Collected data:
-*-

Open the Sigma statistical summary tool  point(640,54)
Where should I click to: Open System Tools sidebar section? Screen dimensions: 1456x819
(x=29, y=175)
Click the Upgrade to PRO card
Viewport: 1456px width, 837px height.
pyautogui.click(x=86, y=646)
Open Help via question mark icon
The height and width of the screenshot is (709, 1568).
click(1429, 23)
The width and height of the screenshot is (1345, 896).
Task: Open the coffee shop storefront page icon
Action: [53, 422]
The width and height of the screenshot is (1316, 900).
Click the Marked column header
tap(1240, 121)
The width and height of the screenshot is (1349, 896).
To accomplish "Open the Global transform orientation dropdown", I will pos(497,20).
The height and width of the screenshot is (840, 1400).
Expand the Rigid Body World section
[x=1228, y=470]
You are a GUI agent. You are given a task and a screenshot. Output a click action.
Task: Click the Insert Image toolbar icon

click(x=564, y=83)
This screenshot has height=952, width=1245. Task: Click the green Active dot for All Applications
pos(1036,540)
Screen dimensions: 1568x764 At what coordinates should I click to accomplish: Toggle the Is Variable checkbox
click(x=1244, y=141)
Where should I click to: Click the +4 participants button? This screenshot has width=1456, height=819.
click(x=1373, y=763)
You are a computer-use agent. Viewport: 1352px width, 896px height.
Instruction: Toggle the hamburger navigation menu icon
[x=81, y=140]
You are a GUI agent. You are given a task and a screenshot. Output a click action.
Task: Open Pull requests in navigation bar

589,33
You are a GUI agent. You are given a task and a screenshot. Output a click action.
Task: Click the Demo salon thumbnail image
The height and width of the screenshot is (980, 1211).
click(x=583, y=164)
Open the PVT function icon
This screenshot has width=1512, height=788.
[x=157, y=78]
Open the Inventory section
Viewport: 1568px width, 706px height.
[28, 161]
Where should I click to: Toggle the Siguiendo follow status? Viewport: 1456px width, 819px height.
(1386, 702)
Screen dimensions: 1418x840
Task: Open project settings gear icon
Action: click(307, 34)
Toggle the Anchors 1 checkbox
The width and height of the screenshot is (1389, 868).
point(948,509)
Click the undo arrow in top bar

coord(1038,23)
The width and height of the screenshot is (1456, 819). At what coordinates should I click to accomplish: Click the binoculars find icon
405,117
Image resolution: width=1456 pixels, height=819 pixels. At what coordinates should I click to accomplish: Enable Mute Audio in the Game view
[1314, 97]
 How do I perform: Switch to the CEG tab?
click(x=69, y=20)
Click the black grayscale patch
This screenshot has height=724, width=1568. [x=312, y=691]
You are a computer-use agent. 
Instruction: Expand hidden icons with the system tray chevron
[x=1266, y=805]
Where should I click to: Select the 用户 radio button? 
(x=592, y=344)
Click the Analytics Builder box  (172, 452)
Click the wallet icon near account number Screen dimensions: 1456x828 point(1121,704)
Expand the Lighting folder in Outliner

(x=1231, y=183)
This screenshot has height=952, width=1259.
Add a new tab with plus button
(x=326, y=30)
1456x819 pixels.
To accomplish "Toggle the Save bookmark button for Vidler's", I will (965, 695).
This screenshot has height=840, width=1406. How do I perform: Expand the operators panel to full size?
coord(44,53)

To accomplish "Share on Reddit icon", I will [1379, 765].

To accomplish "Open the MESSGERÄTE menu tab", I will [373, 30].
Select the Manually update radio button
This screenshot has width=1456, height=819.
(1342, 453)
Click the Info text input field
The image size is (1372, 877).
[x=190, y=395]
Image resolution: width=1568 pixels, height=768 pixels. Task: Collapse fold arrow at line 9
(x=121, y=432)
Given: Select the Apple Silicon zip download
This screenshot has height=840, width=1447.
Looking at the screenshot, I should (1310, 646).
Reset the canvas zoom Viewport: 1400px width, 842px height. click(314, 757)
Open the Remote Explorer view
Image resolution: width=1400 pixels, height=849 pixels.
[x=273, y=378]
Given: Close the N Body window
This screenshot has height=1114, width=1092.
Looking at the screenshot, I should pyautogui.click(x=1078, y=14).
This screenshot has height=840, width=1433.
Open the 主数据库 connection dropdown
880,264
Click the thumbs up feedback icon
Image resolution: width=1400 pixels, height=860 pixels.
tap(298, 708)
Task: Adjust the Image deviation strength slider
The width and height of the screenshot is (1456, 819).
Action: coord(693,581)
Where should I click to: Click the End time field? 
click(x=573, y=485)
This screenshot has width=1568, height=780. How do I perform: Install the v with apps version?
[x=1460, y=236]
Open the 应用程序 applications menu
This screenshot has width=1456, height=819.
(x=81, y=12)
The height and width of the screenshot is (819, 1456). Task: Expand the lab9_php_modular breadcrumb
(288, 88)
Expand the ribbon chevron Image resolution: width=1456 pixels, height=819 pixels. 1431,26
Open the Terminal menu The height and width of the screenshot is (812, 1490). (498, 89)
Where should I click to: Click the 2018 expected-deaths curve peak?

-*-

WHAT NEEDS TO BE DONE | Give an exact copy of every line from the one holding "Click the thumbs up feedback icon" through the end of the records, both included, and no other lines.

EXPECTED OUTPUT |
Click the thumbs up feedback icon
Image resolution: width=1400 pixels, height=860 pixels.
tap(298, 708)
Task: Adjust the Image deviation strength slider
The width and height of the screenshot is (1456, 819).
Action: coord(693,581)
Where should I click to: Click the End time field? 
click(x=573, y=485)
This screenshot has width=1568, height=780. How do I perform: Install the v with apps version?
[x=1460, y=236]
Open the 应用程序 applications menu
This screenshot has width=1456, height=819.
(x=81, y=12)
The height and width of the screenshot is (819, 1456). Task: Expand the lab9_php_modular breadcrumb
(288, 88)
Expand the ribbon chevron Image resolution: width=1456 pixels, height=819 pixels. 1431,26
Open the Terminal menu The height and width of the screenshot is (812, 1490). (498, 89)
Where should I click to: Click the 2018 expected-deaths curve peak?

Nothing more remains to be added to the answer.